→ Task directions
Only lines with the word "Powered" are wanted; copy each of them from the listing below.

The input section start

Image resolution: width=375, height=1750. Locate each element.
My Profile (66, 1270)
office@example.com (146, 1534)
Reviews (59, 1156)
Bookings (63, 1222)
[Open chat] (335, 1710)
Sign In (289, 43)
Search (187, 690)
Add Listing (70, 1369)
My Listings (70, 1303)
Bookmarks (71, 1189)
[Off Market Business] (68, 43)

The input section end
The input section start

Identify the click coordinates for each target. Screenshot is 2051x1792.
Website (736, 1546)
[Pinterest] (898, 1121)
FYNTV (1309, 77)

The input section end
The input section start

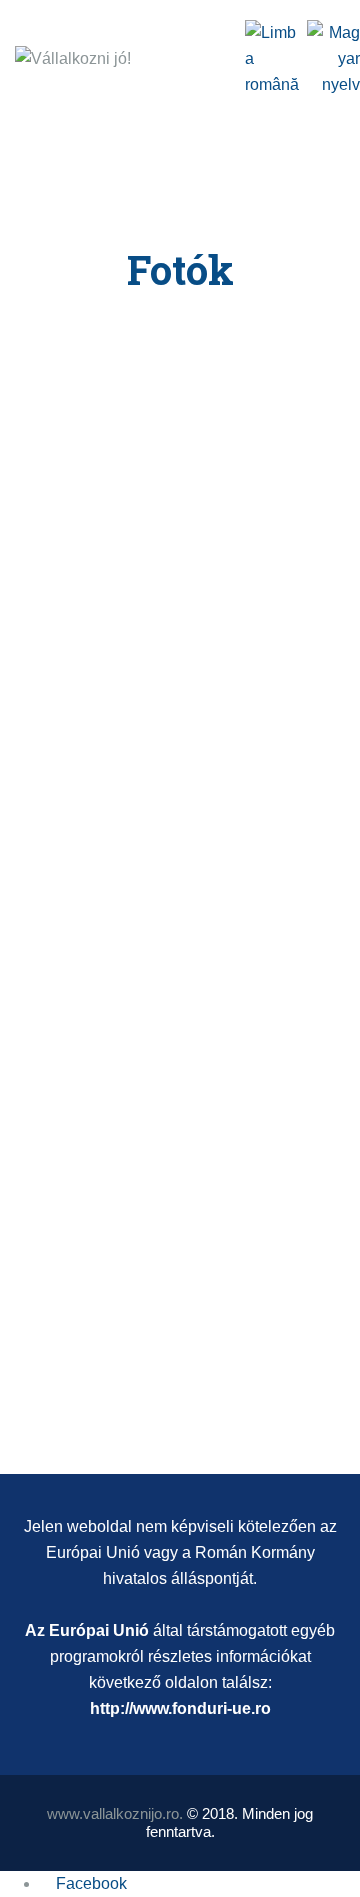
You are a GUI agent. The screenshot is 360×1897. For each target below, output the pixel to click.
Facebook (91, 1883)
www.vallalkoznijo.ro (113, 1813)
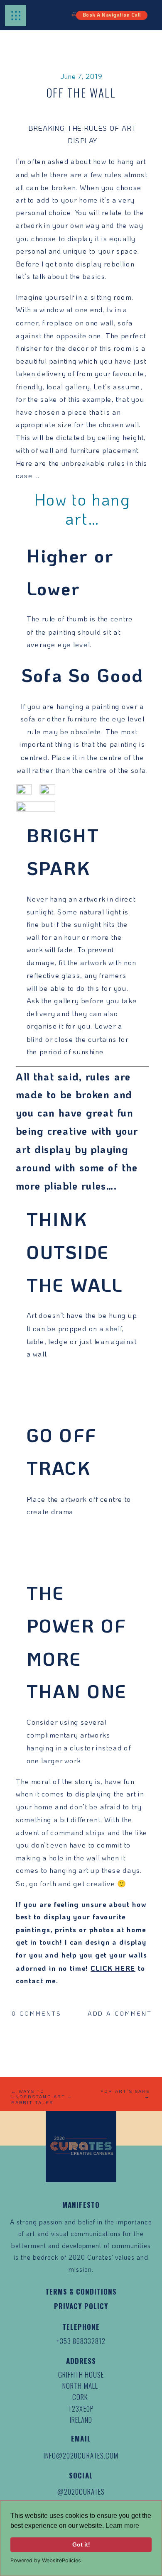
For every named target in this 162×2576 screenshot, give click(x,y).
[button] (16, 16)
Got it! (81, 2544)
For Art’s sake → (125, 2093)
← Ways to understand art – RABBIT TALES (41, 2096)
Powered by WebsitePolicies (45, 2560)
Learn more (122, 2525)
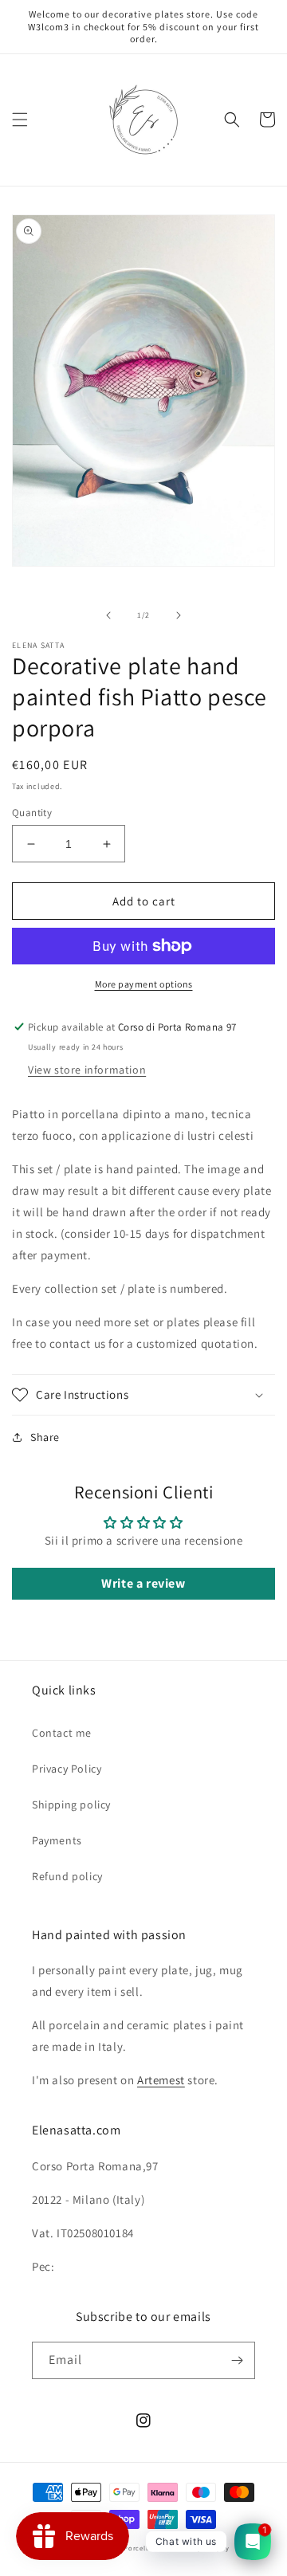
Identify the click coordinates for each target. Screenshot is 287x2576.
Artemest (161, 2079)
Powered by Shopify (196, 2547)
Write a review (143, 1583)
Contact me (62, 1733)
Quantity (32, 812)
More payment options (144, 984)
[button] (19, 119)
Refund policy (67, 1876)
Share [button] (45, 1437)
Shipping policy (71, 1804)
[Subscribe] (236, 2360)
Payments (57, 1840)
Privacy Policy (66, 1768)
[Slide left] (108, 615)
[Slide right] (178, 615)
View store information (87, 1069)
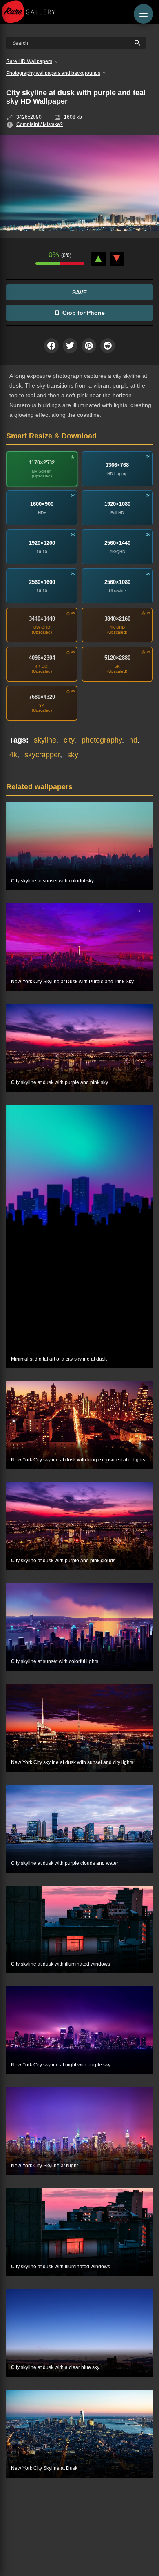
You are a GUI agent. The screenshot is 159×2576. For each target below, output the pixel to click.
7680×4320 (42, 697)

The input section end

→ The completed task
Powered by WebsitePolicies (45, 2560)
Powered by Shopify (196, 2547)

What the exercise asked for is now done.